This is the word they used. All is futility. Life descends
to disintegration and death. Try as we may, and Ecclesiastes
is a marvelous commentary upon this, this entire cosmos, the
created order, was subjected to vanity, not for its sin, but
because of man's sin. God said to Adam, Cursed is the
ground for your sake! And so this entire created order
has experienced God's curse upon it. Yes, though the Bible tells
us the heavens declare the glory of God and the firmament show
His handiwork, and we see the wisdom of God and the beauty
of God and the symmetry of God in flowers and the majesty of
God in the rolling seas, it is nonetheless a created order that
is under the curse of God. It is subject to vanity. So its present condition, notice
how it's described in verse 21, the creation shall be delivered
from slavery of decay. Bondage of corruption is the
slavery it is under to what? Decay. Disintegration. Leave a field alone and it's
overgrown with weeds. Leave the house alone and it
becomes a shack. Leave things alone and don't
restore and repair, and they tend to decay. That's the present
condition. It shall be delivered from bondage
of corruption, slavery to decay. And then notice, verse 22, it
is described as groaning and travailing. It is subject to
vanity, to futility. It groans and travails. That's
why the created order has its neck stretched out waiting for
the revealing of the sons of God. It's weary of the condition
it's been in since man sinned and it came under God's curse. And this is mere speculation,
so I cannot establish it, but it could well be that some of
the disruptions in the outer reaches of our cosmos, those
black holes and those stars that are consumed and those other
massive destructive forces in the universe, could it be that
those have a relationship when there was that first intrusion
of evil, when the one who is now the devil and those who joined
him in that rebellion against God were cast out of heaven. Could it be? I do not know. But
my Bible says the created order as we now know it is in slavery. to decay. It is subjected to
vanity, to futility. It groans and it travails. Well, then we ask the question,
what will be the ultimate issue of this subjection to futility
and this slavery to decay? Where is it all going to go?

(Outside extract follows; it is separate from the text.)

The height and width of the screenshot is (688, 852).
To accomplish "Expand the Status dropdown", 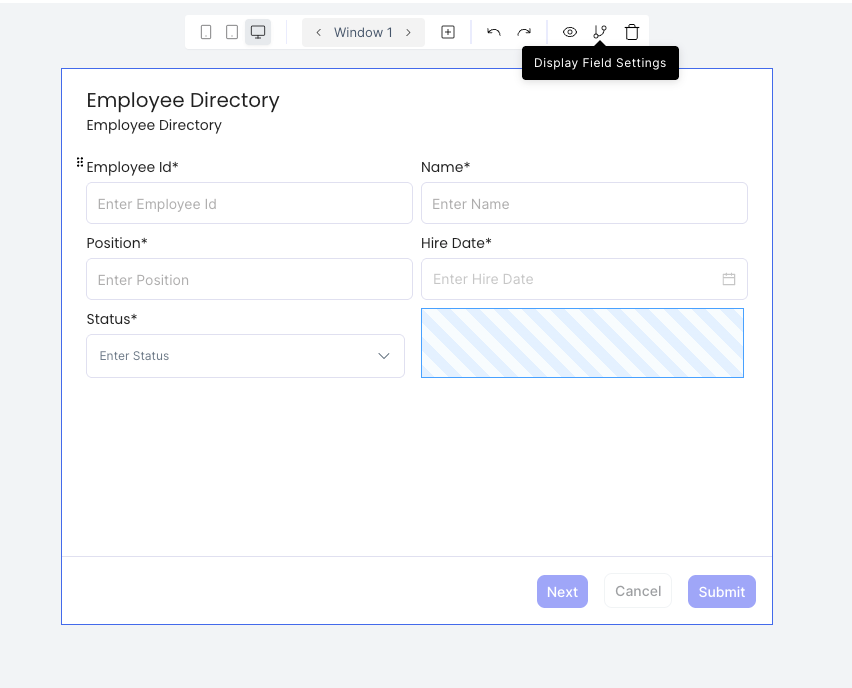I will [x=383, y=356].
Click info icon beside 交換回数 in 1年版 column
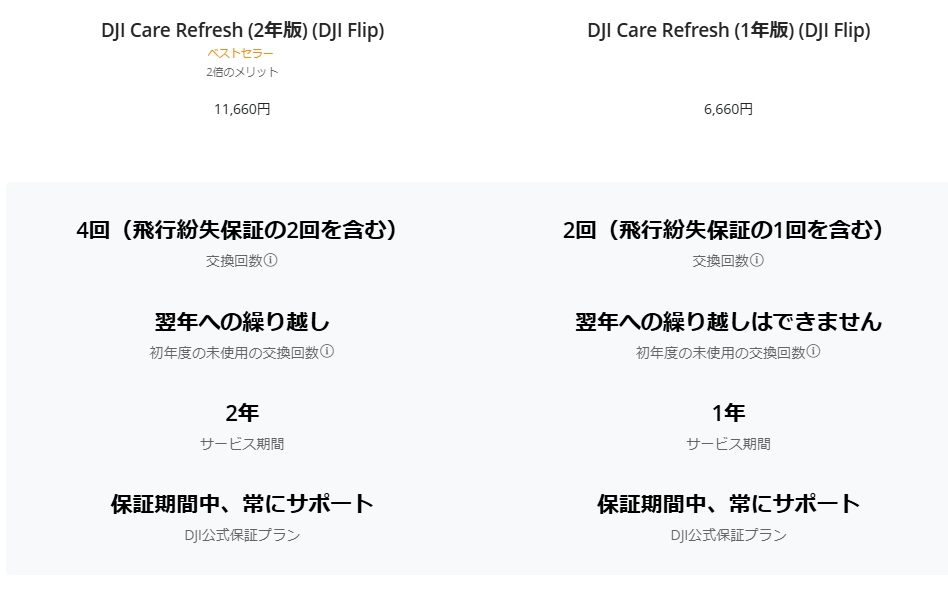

What will be the ultimate issue of it? Well, if you look at the
text, You'll see at the end of verse 20, two words, in hope. Now the words in hope, you have
a New King James, there's a semicolon, who subjected it, in hope that,
or in hope, semicolon, that the creation, it could be, and again,
it's legitimate linguistically, syntactically, and all the rest.
If you put a comma after subjected it, by reason of him who subjected
it, in hope, that the creation itself shall be delivered from
the bondage of corruption into the glory of the liberty of the
children of God. You see what it's telling us?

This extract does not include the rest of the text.